For purposes of this Insuring Agreement, "Single Loss," as defined in Section
1.X of this Bond, shall also include all loss caused by Computer Fraud(s)
committed by one person, or in which one person is implicated, whether or not
that person is specifically identified. A series of losses involving
unidentified individuals, but arising from the same method of operation, may be
deemed by the Underwriter to involve the same individual and in that event shall
be treated as a Single Loss.

It is further understood and agreed that nothing in this Rider shall affect the
exclusion set forth in Section 2.0 of this Bond.

Coverage under this Insuring Agreement shall terminate upon termination of this
Bond.

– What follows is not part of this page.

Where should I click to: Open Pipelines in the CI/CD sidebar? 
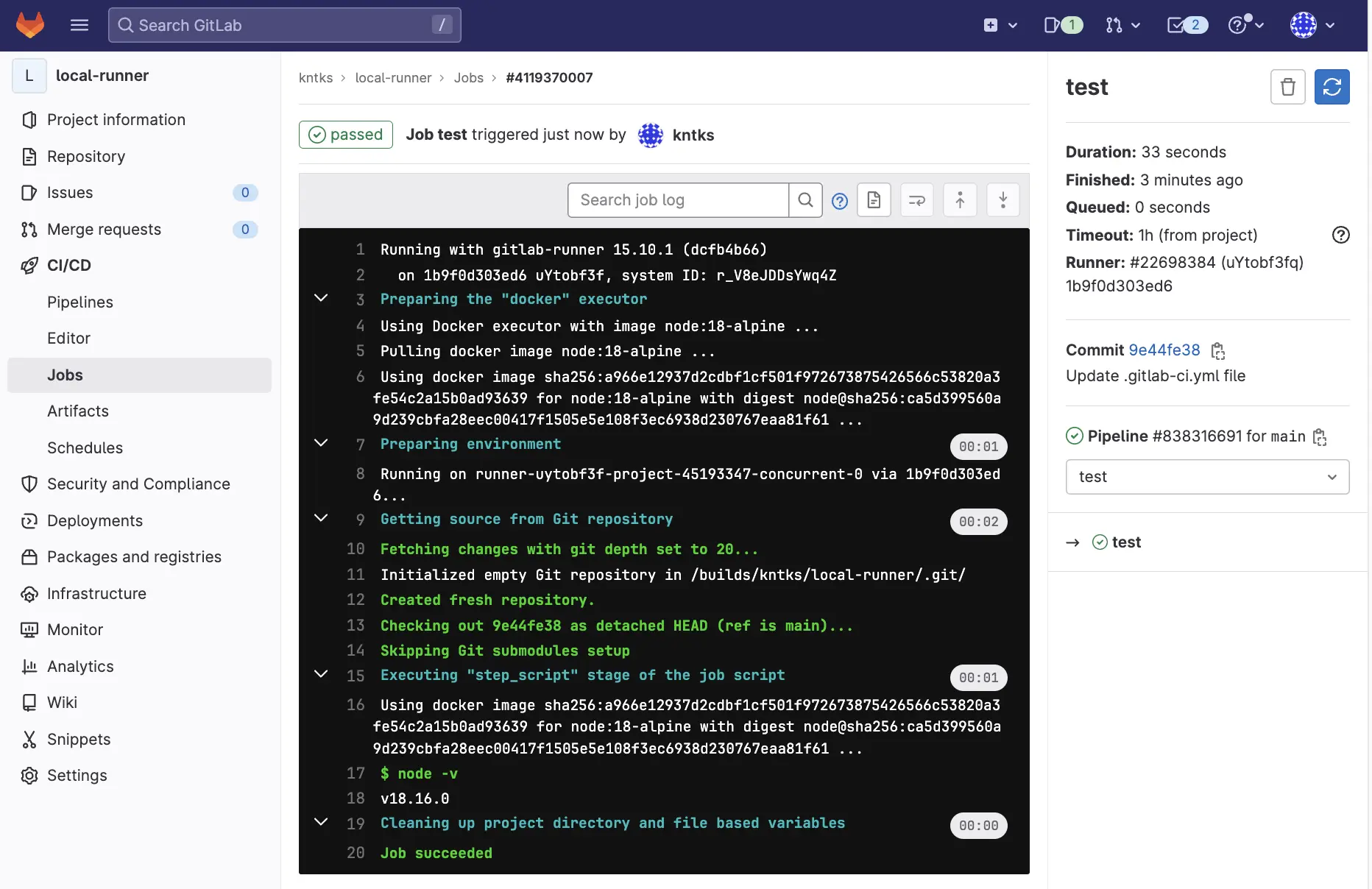click(x=80, y=302)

Coverage under this Insuring Agreement may also be terminated without
terminating this Bond as an entirety:

     (a)  by written notice from the Underwriter not less than sixty (60) days
          prior to the effective date of termination specified in such notice;
          or

     (b)  immediately by written notice from the Insured to the Underwriter.

Except as above stated, nothing herein shall be held to alter, waive or extend
any of the terms of this Bond.



                          ICI MUTUAL INSURANCE COMPANY

                         INVESTMENT COMPANY BLANKET BOND

                                   RIDER NO. 5

--------------------------------------------------------------------------------
INSURED                                                              BOND NUMBER

MORGAN STANLEY INVESTMENT ADVISORS, INC                              87123106B
--------------------------------------------------------------------------------
EFFECTIVE DATE              BOND PERIOD                AUTHORIZED REPRESENTATIVE


MARCH 1, 2006    MARCH 1, 2006 TO MARCH 1, 2007        /S/ MAGGIE SULLIVAN
--------------------------------------------------------------------------------

In consideration of the premium charged for this Bond, it is hereby understood
and agreed that not withstanding Section 9, Non-Reduction and Non Accumulation
of Liability and Total Liability, or any other provision of this Bond, the
liability of the Underwriter under this Bond with respect to any and all loss or
losses, under Insuring Agreement H, Uncollectible Items of Deposit, shall be
limited to an aggregate of One Million Dollars ($1,000,000) for the Bond Period,
irrespective of the total amount of any such loss or losses.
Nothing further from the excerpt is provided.